Set task |
Report how many lines of the listing below contain the string "data", treating uppercase and lowercase as different. Reply with the number alone.
————————
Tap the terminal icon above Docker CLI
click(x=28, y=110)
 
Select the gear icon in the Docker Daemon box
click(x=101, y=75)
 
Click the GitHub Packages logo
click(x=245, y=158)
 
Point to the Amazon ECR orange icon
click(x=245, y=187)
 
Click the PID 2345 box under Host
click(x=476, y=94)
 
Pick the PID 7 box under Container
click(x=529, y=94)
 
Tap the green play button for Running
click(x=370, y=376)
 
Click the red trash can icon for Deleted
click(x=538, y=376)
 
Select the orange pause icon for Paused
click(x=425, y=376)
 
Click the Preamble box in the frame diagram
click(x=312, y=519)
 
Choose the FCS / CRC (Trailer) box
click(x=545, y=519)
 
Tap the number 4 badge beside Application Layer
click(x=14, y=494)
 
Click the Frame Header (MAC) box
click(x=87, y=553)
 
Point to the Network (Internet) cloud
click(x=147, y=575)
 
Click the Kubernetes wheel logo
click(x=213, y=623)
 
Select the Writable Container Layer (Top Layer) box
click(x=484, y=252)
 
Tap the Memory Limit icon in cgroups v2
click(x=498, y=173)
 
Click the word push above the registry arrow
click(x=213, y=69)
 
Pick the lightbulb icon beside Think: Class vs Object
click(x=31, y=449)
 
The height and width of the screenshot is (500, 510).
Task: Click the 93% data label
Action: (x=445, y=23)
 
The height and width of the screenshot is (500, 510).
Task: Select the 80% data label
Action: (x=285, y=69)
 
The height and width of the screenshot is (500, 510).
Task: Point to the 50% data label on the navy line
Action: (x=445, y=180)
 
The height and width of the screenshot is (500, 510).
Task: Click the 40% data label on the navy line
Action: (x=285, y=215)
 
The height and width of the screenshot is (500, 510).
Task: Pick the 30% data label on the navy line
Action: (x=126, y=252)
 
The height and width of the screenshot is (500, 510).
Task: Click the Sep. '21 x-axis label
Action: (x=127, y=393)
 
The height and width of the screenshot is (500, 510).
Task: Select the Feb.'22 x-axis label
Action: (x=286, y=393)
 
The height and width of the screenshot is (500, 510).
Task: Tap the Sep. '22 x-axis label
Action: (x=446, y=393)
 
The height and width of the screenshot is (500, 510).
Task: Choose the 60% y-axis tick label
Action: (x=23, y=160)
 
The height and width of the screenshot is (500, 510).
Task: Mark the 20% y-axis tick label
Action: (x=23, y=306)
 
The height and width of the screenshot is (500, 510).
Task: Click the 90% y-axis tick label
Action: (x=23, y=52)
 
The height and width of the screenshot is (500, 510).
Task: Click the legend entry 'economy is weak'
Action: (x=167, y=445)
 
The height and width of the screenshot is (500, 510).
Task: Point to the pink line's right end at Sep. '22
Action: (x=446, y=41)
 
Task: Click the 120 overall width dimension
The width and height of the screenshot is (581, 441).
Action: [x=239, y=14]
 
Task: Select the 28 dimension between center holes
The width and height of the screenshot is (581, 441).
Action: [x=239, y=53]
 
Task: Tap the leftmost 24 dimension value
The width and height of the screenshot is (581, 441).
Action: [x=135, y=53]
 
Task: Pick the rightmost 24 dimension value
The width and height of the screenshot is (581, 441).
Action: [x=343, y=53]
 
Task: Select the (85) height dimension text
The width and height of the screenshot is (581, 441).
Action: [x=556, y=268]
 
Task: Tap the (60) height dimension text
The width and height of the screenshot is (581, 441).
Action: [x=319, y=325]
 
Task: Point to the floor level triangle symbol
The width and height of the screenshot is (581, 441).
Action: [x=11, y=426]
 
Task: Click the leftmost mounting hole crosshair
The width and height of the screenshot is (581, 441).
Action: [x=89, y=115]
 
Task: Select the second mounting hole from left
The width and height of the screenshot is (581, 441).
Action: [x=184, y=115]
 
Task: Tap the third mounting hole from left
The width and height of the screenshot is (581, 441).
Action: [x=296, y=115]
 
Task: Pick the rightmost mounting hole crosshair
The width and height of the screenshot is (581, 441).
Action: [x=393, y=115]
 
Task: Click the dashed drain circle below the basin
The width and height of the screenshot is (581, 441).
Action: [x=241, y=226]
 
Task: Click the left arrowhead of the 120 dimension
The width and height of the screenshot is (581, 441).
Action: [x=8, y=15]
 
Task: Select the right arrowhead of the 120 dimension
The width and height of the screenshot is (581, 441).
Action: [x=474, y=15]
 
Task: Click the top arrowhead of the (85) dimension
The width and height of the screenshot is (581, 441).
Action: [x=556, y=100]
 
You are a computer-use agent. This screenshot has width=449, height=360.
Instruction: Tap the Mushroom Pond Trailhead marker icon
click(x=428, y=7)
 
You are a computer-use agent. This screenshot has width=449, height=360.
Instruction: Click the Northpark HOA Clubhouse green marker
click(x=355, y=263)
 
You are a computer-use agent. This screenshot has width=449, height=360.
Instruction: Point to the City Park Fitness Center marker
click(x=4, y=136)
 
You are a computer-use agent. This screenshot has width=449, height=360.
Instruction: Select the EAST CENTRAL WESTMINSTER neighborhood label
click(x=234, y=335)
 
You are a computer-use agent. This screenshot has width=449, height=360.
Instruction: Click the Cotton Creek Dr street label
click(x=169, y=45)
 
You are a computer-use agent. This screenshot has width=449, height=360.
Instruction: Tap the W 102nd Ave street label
————————
Written answer |
5